Tipping AI for better responses? - by James Padolsey
๐ Abstract
The article discusses an experiment conducted to test the impact of different "seed" phrases on the quality of responses from large language models (LLMs) like ChatGPT. The author wanted to see if offering a "tip" or using other types of prefixes could improve the responses.
๐ Q&A
[01] Experimenting with Seed Phrases
1. What were the different types of seed phrases the author tested? The author tested 19 different seed phrases, including:
- Pleading phrases (e.g., "Please help me I am desperate")
- Complimentary phrases (e.g., "You are just such an awesome AI and I love you")
- Instructive phrases (e.g., "Respond to me with utter clarity and don't skimp on detail")
- Threatening phrases (e.g., "FFS you better be useful or I am shutting you down")
- A blank control phrase
2. What were the key findings from the experiment? The author found that the most effective seed phrase was "Respond to me with utter clarity and don't skimp on detail." The author suggests this may be because LLMs are trained on high-quality, well-structured content, so prompts that align with this type of language are more likely to generate higher-quality responses.

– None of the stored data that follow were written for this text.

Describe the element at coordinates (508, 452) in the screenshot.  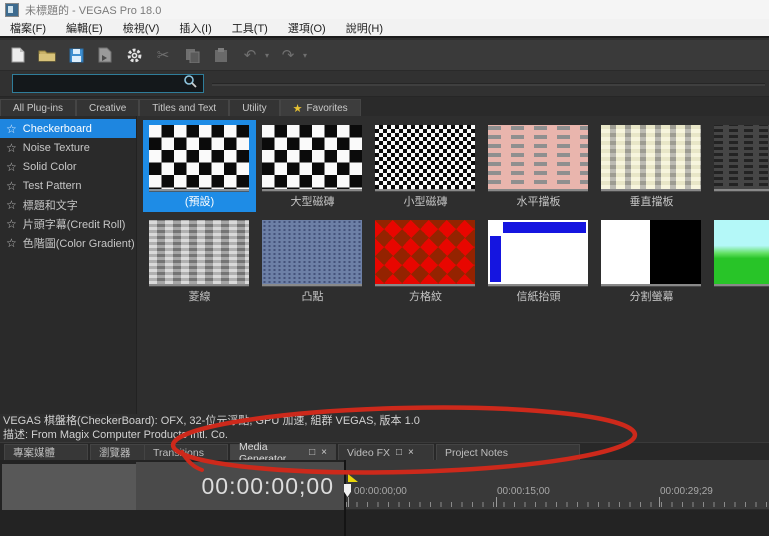
I see `tab-project-notes: Project Notes` at that location.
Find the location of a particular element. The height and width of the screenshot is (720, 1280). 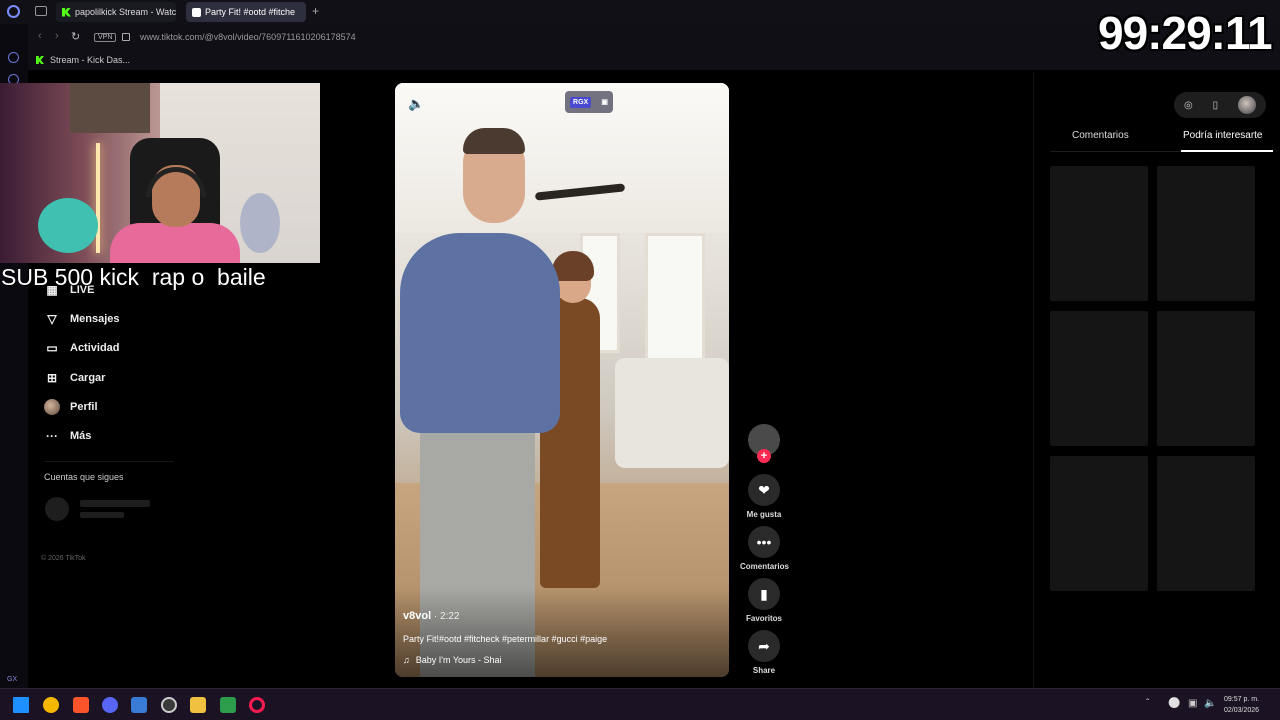

xbox-icon is located at coordinates (228, 705).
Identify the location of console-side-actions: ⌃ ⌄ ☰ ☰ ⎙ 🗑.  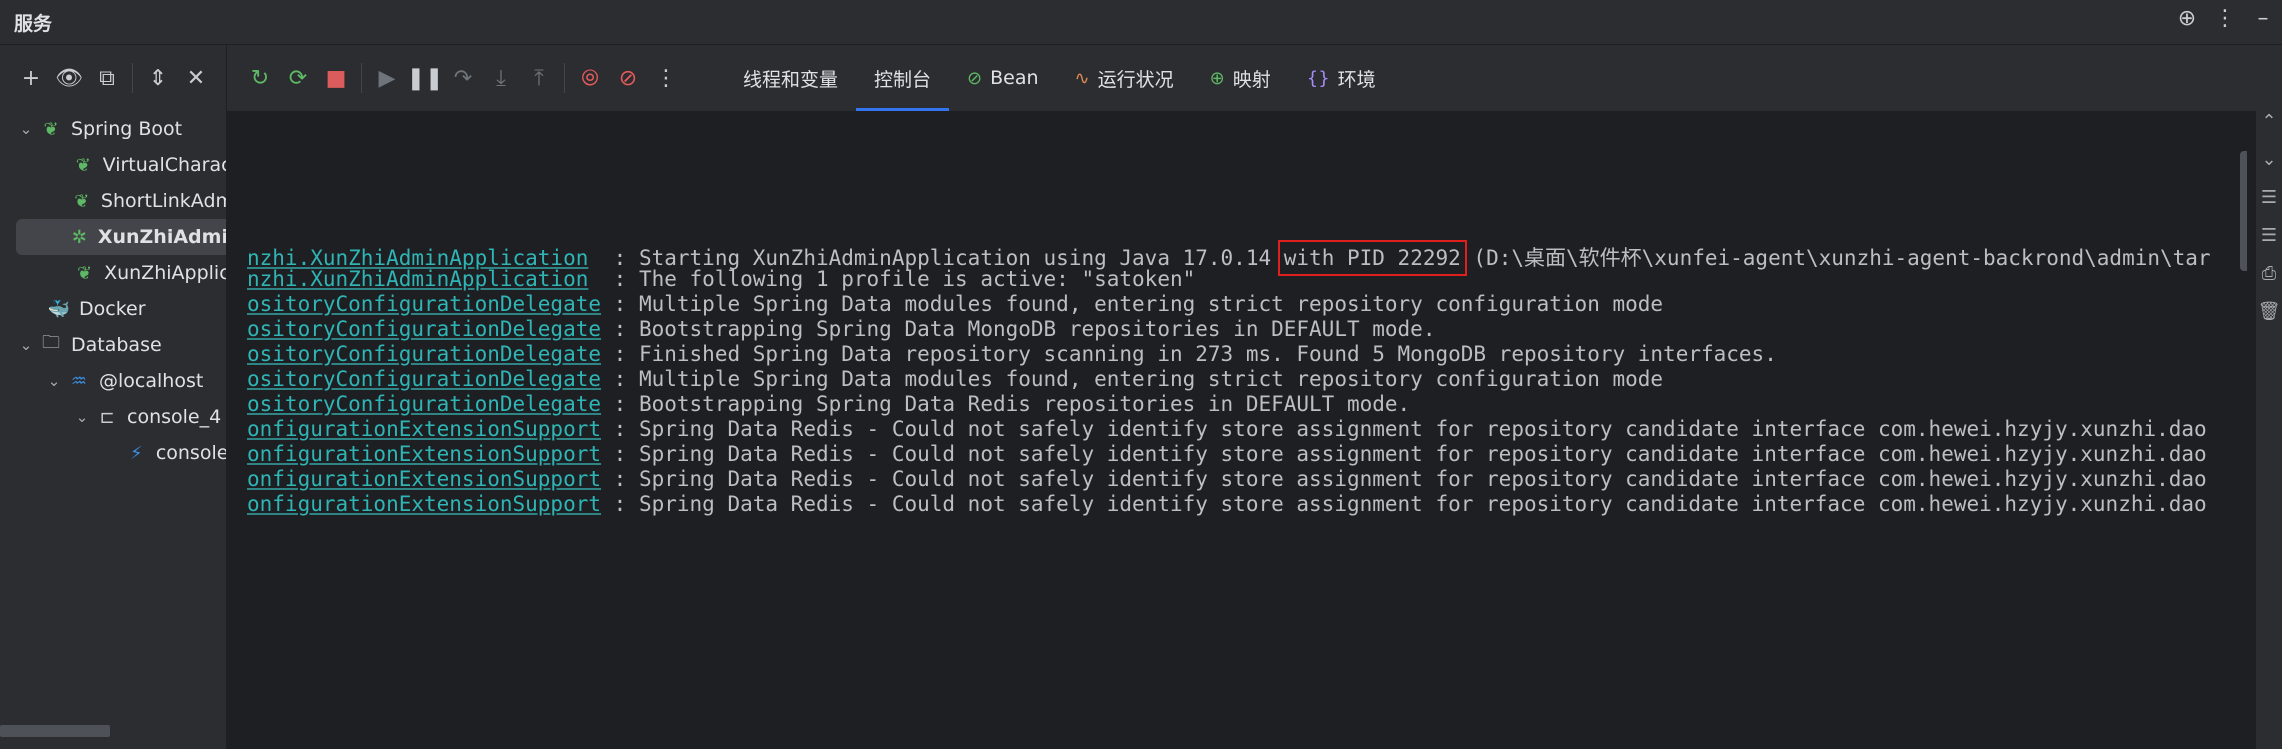
(2269, 430).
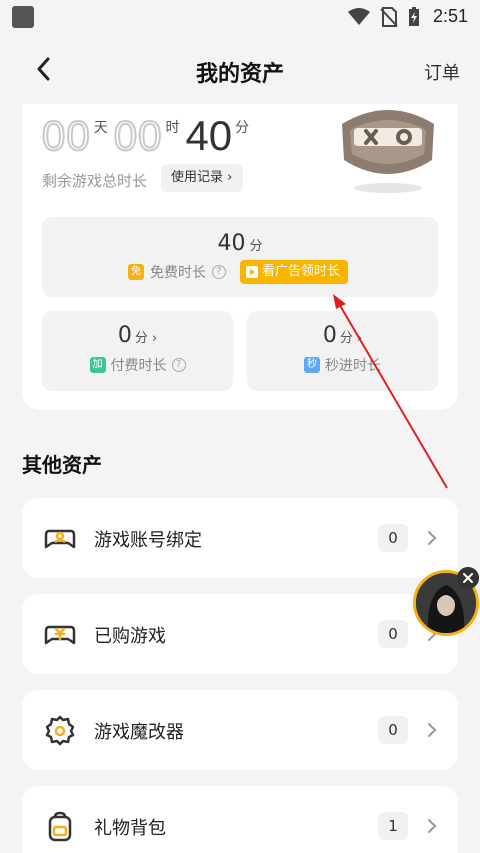 The height and width of the screenshot is (853, 480). I want to click on list-item-account-binding: 游戏账号绑定 0, so click(240, 538).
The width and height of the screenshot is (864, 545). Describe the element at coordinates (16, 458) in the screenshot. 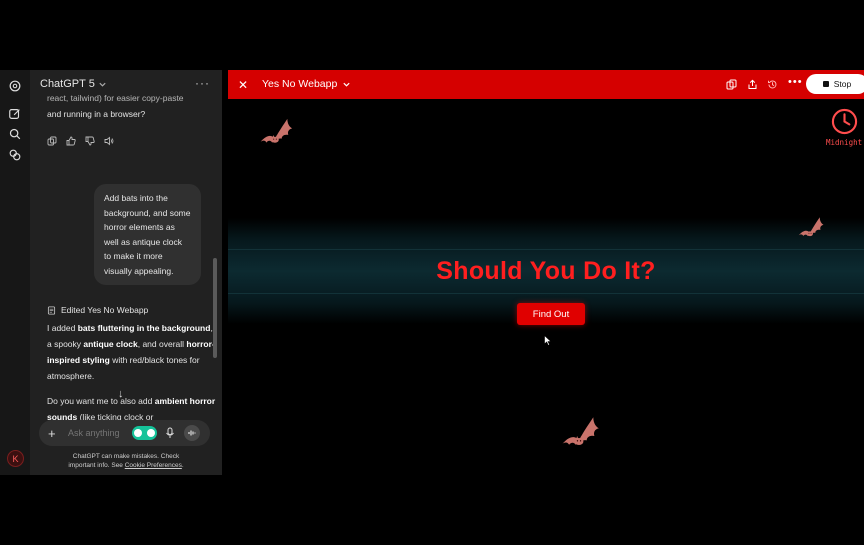

I see `avatar: K` at that location.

3. What are the author's thoughts on the role of training data in the effectiveness of seed phrases? The author suggests that the training data used for LLMs, which is increasingly selected to include civil, clear, and well-structured content, may contribute to the effectiveness of certain seed phrases. Prompts that align with this type of language are more likely to generate higher-quality responses.
[02] Tipping LLMs
1. What was the initial observation about tipping ChatGPT? One user joked about tipping GPT if it gave better responses, and found that offering a tip did increase the length of the response. This has become a bit of a meme, despite limited data and anecdotes.
2. What was the author's motivation for conducting the experiment? The author wanted to perform a more robust test to see if the tipping thing held water, and also to see if there were other prefix statements that could improve responses from LLMs.